The Clovis culture represents the earliest widely recognised archaeological culture in North America; however, in western North America, it appears to have been contemporaneous with the Western Stemmed Tradition. While historically, many scholars held to a "Clovis First" model, where Clovis represented the earliest inhabitants in the Americas, today this is generally rejected, with several generally accepted sites across the Americas being dated to at least a thousand years earlier than the oldest Clovis sites, including Monte Verde II, Cooper's Ferry, Paisley Caves, Page-Ladson, and Buttermilk Creek (Gault and Friedkin sites).

The end of the Clovis culture may have been driven by the decline of the megafauna that the Clovis hunted as well as decreasing mobility, resulting in local differentiation of lithic and cultural traditions across North America. Beginning around 12,750–12,600 years BP, the Clovis culture was succeeded by more regional cultures, including the Folsom tradition in central North America, the Cumberland point in mid/southern North America, the Suwannee and Simpson points in the southeast, and Gainey points in the Northeast–Great Lakes region. The Clovis and Folsom traditions may have overlapped, perhaps for around 80–400 years. The end of the Clovis culture is generally thought to be the result of normal cultural change over time.

In South America, the widespread similar Fishtail or Fell point style was contemporaneous to the usage of Clovis points in North America; they possibly developed from Clovis points.

==Discovery==
On August 29, 1927, the first evidence of Pleistocene humans seen by multiple archaeologists in the Americas was discovered near Folsom, New Mexico. At this site, they found the first in situ Folsom point with the bones of the extinct bison species Bison antiquus. This confirmation of a human presence in the Americas during the Pleistocene inspired many people to start looking for evidence of early humans.

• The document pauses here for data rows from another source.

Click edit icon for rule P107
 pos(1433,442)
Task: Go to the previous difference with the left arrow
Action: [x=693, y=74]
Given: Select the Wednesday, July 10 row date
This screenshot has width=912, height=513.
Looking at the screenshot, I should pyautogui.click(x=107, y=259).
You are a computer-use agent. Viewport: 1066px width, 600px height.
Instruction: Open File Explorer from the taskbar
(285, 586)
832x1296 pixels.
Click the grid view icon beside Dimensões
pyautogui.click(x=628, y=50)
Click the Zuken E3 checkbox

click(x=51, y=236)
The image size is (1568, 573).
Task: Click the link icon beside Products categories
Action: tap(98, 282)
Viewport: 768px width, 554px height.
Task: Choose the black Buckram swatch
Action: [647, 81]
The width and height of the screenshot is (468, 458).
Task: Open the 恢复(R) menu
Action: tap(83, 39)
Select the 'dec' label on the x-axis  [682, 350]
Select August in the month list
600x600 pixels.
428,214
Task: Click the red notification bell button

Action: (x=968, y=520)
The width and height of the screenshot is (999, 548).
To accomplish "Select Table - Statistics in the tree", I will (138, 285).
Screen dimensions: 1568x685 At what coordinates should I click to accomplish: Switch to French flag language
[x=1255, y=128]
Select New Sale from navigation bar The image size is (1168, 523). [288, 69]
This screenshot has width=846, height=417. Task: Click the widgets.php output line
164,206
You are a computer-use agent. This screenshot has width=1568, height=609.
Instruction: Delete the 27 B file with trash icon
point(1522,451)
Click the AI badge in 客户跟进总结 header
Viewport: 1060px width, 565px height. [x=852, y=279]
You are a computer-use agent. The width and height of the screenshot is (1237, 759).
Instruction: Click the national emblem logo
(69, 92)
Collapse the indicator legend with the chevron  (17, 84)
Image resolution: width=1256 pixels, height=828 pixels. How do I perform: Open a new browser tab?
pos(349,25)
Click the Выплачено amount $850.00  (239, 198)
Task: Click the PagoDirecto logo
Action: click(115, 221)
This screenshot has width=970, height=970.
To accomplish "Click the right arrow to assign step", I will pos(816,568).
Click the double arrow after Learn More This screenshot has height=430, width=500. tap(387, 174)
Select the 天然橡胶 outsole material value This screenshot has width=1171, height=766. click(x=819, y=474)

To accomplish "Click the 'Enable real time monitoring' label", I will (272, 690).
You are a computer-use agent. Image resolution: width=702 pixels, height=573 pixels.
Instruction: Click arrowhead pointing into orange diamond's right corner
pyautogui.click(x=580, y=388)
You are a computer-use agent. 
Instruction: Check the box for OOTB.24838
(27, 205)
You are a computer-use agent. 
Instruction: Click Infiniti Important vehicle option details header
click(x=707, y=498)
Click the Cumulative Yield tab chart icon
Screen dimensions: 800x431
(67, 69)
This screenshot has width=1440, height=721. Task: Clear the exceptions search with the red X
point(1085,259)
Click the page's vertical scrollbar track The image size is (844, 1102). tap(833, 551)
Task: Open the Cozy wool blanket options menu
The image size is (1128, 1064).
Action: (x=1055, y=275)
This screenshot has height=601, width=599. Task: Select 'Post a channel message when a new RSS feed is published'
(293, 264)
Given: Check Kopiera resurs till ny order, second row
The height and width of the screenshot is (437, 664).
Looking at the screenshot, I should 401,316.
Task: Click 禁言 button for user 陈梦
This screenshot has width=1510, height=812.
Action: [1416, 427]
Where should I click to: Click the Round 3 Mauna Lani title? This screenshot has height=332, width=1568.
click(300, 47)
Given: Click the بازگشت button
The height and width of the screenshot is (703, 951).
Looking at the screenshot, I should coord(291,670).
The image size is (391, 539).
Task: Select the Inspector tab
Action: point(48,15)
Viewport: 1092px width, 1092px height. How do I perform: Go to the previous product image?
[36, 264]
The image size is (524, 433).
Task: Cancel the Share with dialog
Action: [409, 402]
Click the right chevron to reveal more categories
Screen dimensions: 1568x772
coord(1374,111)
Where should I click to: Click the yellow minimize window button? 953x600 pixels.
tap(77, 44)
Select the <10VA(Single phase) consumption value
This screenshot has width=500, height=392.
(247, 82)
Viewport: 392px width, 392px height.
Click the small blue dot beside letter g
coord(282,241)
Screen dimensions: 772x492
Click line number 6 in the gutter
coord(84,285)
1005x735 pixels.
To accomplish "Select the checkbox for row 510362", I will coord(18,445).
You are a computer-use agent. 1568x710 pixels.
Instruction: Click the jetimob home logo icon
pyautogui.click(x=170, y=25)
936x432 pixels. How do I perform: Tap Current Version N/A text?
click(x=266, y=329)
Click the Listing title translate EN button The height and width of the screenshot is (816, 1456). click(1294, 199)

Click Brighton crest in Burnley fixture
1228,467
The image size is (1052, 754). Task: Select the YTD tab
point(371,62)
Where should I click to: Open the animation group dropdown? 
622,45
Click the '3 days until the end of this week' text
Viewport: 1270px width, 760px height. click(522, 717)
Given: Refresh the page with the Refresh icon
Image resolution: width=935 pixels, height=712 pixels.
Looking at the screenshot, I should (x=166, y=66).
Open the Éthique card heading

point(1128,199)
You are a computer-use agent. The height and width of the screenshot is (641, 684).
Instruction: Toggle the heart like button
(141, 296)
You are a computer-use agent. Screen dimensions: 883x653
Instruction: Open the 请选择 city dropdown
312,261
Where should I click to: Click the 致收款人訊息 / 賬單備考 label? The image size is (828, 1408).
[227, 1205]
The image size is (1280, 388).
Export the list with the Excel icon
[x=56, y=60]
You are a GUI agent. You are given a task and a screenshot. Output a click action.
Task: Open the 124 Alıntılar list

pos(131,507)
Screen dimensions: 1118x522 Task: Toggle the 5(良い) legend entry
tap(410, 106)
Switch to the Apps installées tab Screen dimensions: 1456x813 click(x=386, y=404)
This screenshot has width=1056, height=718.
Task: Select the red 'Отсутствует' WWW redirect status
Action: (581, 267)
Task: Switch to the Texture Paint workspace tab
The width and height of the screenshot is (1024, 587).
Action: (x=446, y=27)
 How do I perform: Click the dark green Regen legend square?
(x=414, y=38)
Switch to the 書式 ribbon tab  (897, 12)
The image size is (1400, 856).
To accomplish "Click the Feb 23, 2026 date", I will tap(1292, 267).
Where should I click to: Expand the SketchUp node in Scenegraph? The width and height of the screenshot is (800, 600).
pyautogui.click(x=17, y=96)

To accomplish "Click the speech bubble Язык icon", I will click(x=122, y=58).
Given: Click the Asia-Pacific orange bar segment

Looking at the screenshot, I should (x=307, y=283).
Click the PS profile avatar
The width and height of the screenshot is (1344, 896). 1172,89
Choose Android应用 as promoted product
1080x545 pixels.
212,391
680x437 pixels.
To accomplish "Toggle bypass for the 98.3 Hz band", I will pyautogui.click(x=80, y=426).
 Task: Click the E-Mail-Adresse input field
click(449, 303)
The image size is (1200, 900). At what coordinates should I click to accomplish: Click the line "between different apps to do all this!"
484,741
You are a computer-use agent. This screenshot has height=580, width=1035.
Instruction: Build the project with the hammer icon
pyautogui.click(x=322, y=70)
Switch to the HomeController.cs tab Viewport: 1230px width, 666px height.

In 1929, 19-year-old Ridgely Whiteman, who had been closely following the excavations in nearby Folsom in the newspapers, discovered the Clovis site near the Blackwater Draw in eastern New Mexico. Despite several earlier Paleoindian discoveries, the best documented evidence of the Clovis complex was collected and excavated between 1932 and 1937 near Clovis, New Mexico, by a crew under the direction of Edgar Billings Howard until 1935 and later by John L. Cotter from the Academy of Natural Sciences at the University of Pennsylvania. Howard's crew left their excavation in Burnet Cave, the first professionally excavated Clovis site, in August 1932, and visited Whiteman and his Blackwater Draw site. By November, Howard was back at Blackwater Draw to investigate additional finds from a construction project.

The American Journal of Archaeology, in its January–March 1932 edition, mentions Howard's work in Burnet Cave, including the discovery of extinct fauna and a "Folsom type" point 4 feet below a Basketmaker burial. Reference is made to a slightly earlier article on Burnet Cave in The University Museum Bulletin from November 1931.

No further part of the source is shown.